Beoordeling van het vonnis
Het vonnis waarvan beroep kan niet in stand blijven, omdat het hof zich daarmee deels niet verenigt. Bij oplegging van de ontnemingsmaatregel dient per 1 januari 2020 de duur van de gijzeling te worden bepaald.
De vaststelling van het wederrechtelijk verkregen voordeel en de betalingsverplichting
Het hof acht het aannemelijk dat aan de betrokkene op grond van het hierboven vermelde feit zoals dit in zijn strafzaak bewezen is verklaard, voordeel heeft verkregen.
Het hof neemt uit het vonnis van de rechtbank van 11 juli 2018 de paragraaf 3.2. (pag. 2), inclusief het daarin vermelde bewijsmiddel over en maakt dit oordeel tot het zijne.

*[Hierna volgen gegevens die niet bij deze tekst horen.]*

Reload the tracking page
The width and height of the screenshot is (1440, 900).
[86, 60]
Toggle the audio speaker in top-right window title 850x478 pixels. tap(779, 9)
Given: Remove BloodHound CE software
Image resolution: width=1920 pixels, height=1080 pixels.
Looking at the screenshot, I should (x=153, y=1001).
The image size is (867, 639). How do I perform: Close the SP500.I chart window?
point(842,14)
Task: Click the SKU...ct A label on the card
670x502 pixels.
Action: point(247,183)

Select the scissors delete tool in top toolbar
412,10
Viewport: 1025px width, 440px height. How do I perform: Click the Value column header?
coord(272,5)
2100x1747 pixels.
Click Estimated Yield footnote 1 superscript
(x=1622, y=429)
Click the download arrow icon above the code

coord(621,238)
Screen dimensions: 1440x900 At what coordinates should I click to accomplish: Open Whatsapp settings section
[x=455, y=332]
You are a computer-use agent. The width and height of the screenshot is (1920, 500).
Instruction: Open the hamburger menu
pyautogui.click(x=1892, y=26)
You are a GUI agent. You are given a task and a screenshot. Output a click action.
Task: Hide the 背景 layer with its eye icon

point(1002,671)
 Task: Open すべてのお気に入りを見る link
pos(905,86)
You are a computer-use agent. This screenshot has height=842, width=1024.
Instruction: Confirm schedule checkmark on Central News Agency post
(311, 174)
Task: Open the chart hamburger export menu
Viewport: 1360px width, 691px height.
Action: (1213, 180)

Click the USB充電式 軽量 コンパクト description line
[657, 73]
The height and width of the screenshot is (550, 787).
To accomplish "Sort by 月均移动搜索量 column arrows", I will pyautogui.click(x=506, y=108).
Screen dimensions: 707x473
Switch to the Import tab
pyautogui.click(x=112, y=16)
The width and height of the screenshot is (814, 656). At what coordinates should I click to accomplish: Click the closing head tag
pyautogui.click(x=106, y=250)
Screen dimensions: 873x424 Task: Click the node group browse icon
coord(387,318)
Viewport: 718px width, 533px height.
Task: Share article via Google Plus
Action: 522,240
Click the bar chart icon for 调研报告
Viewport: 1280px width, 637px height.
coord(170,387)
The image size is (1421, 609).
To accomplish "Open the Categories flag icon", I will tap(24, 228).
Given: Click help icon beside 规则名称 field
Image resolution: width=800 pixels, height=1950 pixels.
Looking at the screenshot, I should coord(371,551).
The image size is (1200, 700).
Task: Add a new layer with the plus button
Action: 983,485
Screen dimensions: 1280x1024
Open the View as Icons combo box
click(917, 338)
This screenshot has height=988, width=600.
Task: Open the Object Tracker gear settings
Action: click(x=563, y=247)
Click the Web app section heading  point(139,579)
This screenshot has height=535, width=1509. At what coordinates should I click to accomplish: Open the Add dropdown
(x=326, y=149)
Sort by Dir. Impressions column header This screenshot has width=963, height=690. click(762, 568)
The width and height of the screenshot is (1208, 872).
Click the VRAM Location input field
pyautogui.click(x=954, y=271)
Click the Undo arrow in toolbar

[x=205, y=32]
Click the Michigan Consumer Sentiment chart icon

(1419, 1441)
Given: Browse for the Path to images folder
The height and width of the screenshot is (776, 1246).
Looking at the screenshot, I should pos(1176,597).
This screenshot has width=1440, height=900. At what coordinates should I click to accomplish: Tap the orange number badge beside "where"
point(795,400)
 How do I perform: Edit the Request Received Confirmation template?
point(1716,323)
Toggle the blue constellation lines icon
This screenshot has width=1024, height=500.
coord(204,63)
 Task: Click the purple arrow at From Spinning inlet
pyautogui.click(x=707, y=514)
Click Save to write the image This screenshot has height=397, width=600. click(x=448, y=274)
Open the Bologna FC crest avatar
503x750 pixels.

Het hof overweegt hierbij nog dat de door de raadsman ter terechtzitting in hoger beroep aangevoerde kosten geen kosten betreffen die gemaakt zijn ten behoeve van de voltooiing van het strafbare feit. Deze kosten komen dan ook niet in aanmerking om op het wederrechtelijk verkregen voordeel in mindering te worden gebracht.
Toepasselijk wettelijk voorschrift
Het hof heeft gelet op artikel 36e van het Wetboek van Strafrecht, zoals dat rechtens geldt dan wel gold.

BESLISSING

Het hof:
Stelt het bedrag waarop het door de betrokkene wederrechtelijk verkregen voordeel wordt geschat vast op een bedrag van €
30.004,77 (dertigduizend vier euro en zevenenzeventig cent).
Legt de betrokkene de verplichting op tot
betaling aan de Staatter ontneming van het wederrechtelijk verkregen voordeel van een bedrag van
€ 30.004,77 (dertigduizend vier euro en zevenenzeventig cent).
Bepaalt de duur van de gijzeling die ten hoogste kan worden gevorderd op 185 dagen.
Dit arrest is gewezen door mr. W.J. van Boven,
mr. J.M. Reinking en mr. Th.P.L. Bot, in bijzijn van de griffier mr. L.A. Haas.
Het is uitgesproken op de openbare terechtzitting van het hof van 13 oktober 2020.
mr. J.M. Reinking is buiten staat om dit arrest mede te ondertekenen.